フルスクラッチでQEMU型自作エミュレータはどう作る？　Rustを使った自作バイナリ変換型シミュレータ

実機が存在しなくてもエミュレータを使えば動きの中身が見える

msyksphinz氏（以下、msyksphinz）：「Rustで作るフルスクラッチQEMU型エミュレータ」と題して、発表をします。

簡単に自己紹介をさせてください。Twitterだとこういうアカウントでいろいろと活動しています。趣味で「FPGA開発日記」というブログを書いていて、RISC-V、FPGA、CPU、低レイヤプログラミングなど、興味のあるものの記事を書いています。本業はハードウェア開発エンジニアをしていて、汎用CPUの設計などの仕事をしています。
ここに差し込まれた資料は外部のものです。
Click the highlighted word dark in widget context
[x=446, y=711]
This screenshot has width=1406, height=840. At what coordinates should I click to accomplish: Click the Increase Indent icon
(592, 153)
今回はRustというテーマなんですが、職場はRustの「ラ」の字も出てこないところです。こういうことを趣味でやっています。最近は、RISC-Vのことなどを雑誌に連載する機会も増えてきています。

本日は、QEMUのお話をします。私自身、どういう仕組みになっているのかを勉強する良い機会になったので、共有したいと思います。

まず簡単に、命令セットエミュレータ、シミュレータとは何かから説明します。世の中にはいろいろなターゲットのバイナリが存在していて、RISC-V、ARM、x86みたいなバイナリがあります。ただ、これらを動かしたい時に実機が存在しないことがよくあるわけですね。

そういう時にエミュレータを使うのですが、例えば私だったら、x86のデスクトップPCとかでエミュレータを動かして、RISC-Vのバイナリを動かします。こんな感じで実機が存在しなくても、別の実機を使ってその異なるバイナリの動きを模擬して、中身を見ることができるのがエミュレータの特徴です。

世の中にはいろいろなエミュレータが出てきていて、これからお話しするQEMU以外にもいろいろな命令セットシミュレータが公開されています。例えば、実機を入手するのが難しい量子コンピュータのシミュレータなどもシミュレータを使うことで、実際にどういうことが起きているのかを見ることができます。

シミュレータは、私たちのような汎用CPUの設計屋さんにとっては非常に馴染み深いもので、例えば私がCPUを設計して、動きがどうなっているんだろうと見る時に、このRTLシミュレータとは別に、この命令セットシミュレータで同じバイナリを動かして動作が一致するのかを見てデバッグを行ったりします。そんな感じで非常に馴染みの深いツールになっています。

さまざまなアーキテクチャをエミュレーションできる「QEMU」

QEMUに焦点を当てていきます。QEMUは、みなさんがご存知のとおりプロセッサのエミュレータです。さまざまなアーキテクチャをエミュレーションすることができます。上のほうでいろいろなアーキテクチャを受け入れます。これはゲストアーキテクチャといいます。それをホストアーキテクチャ、つまり私の場合はx86で変換することでエミュレーションするというツールです。

QEMUは、受け入れたバイナリを1回、Tiny Code Generator（TCG）という表現に変換して、さらにホスト命令に変換するというかたちになっています。この形式は、コンパイラだとLLVM、LLVM-IRみたいな中間表現を取るかたちによく似ていると思っていて、QEMUはエミュレータ界のLLVMだと個人的に思っています。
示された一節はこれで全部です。